他の収容所の出版物と比べると、『鉄柵』には小説が多く掲載されている。その小説は圧倒的に短編だが、3篇の連載長編小説もある。このほかに随筆、評論、詩と短歌・俳句などの短詩型文学が配置されているが、川柳は掲載されていない。編集者はあくまでも「文学」にこだわり、文学的水準の高い作品を望んだ。編集者のひとりはのちに、同じ収容所で発行された『怒濤』との相違点は作品の質の高さだったと筆者に語っている。さまざまな作品が持ち込まれたが、質の低いものは掲載せず、そのために人びとの間で感情的摩擦を生じたことも度々あったらしい。

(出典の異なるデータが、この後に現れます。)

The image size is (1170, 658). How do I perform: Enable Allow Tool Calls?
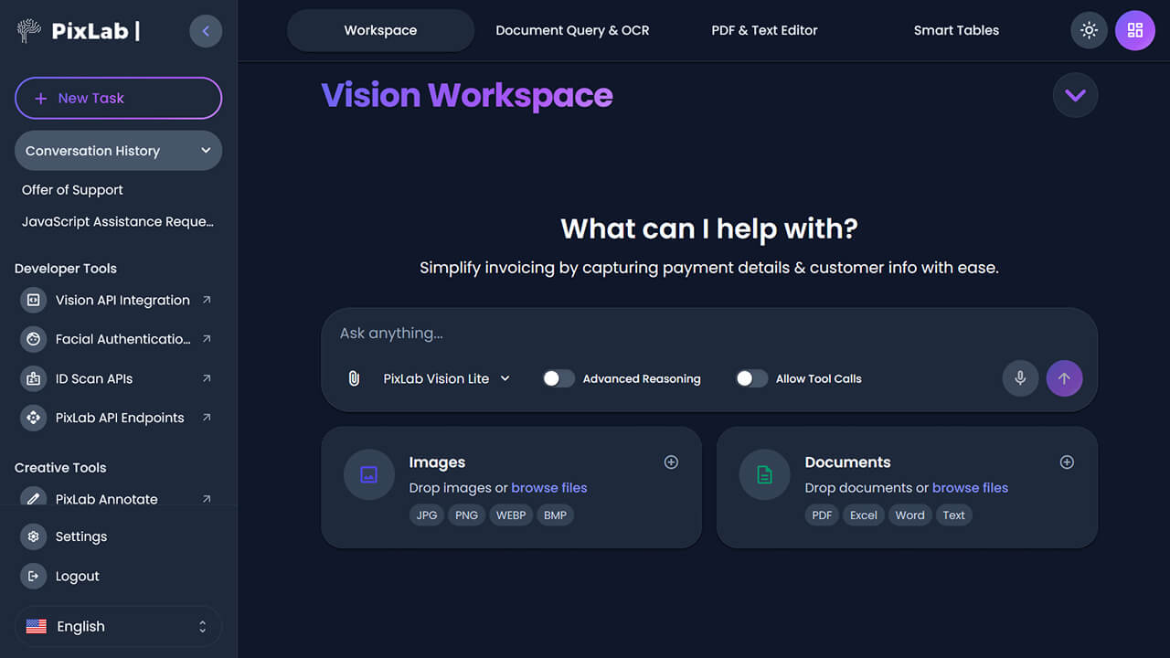[x=751, y=378]
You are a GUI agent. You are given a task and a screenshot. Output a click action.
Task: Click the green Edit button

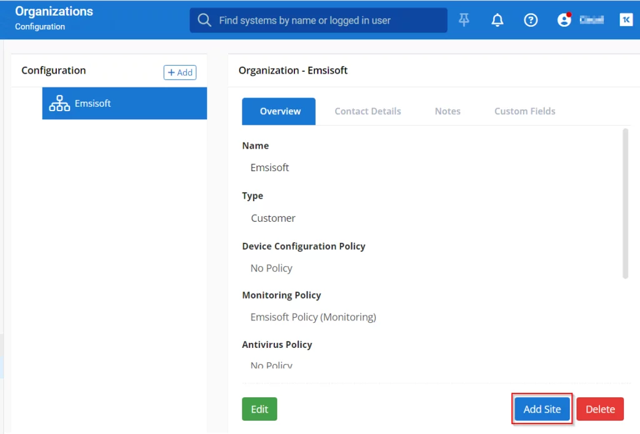pos(259,409)

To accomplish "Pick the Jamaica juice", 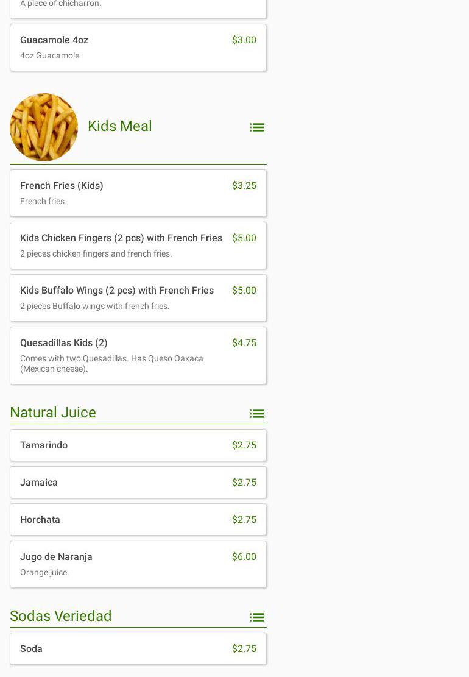I will 138,483.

作品の質を問題にする一方で、日本語学校の生徒の作文も掲載されている。創刊号、第2号、第5号、第6号、第9号には「綴り方教室」または「作文」というページが設けられて、小学校低学年から中等科までの生徒の作文が載っている。これは一見、文学作品に限るという編集方針と矛盾するようであるが、二世の日本語学習を奨励するという重要な意味があった。たとえば山城正雄が一時期、所内の国民学校長をつとめたように同人の中には日本語教育にたずさわっていた者も多く、生徒の作文を読む機会があり、彼らが日本で暮らす将来を思えば日本語作文は重要であるという理由から掲載された。

リーダーである加川文一は創刊号から9号まですべてに作品を載せている。加川の詩は、「鉄柵」・「砂塵」(創刊号)、「鉄柵」(第2号)、「廃園の像」(第3号)、「風景の弓」(第4号)、「あした」・「高原の日」(第6号)、「朝焼」・「雁」・「暴徒」(第7号)、「祖国よ」(第8号)、「空腹」・「闇を破るもの」(第9号)と全部で13篇を数える。その他先に述べた「発刊の辞」(創刊号)のほか随筆が4篇、詩論が1篇ある。

加川が毎号に複数の作品を発表していたことから、彼が同人の育成に並々ならぬ情熱を傾けていたことがわかる。加川はこれらの作品のなかで、詩とはなにか、創作とはいかなることかを示して『鉄柵』同人を啓蒙すると同時に、いかに生きるべきかを示唆している。例をあげると「写生」(第5号)のなかで、彼は文学手法のひとつとして「写生」をとりあげ、「全人間的に生きんとする私たちの血と肉を私たちの写生に通わせた時はじめて写生は生きてくる」のであるから、「文芸家は文芸家として人生を写生する前に先づ人として生き、人としての経験の撓みに耐えなければならぬ」と述べている。同じ「鉄柵」と題する2篇の詩のなかでも「柵を出づる日は/たじろかざる汝のうちにあり/その日きたるまで/空虚なることばを吐きて/また己れを吐きすつることなかれ」(創刊号)、「たれにゆだねんゆめにしあらず/ひと日ひと日をおのれのものとはせよ」(第2号)と書いて、収容所の日々を無為に過ごさないようにと戒めている。彼は青年たちが真摯な人生を送り、その人生を反映した作品を生むことを望んだ。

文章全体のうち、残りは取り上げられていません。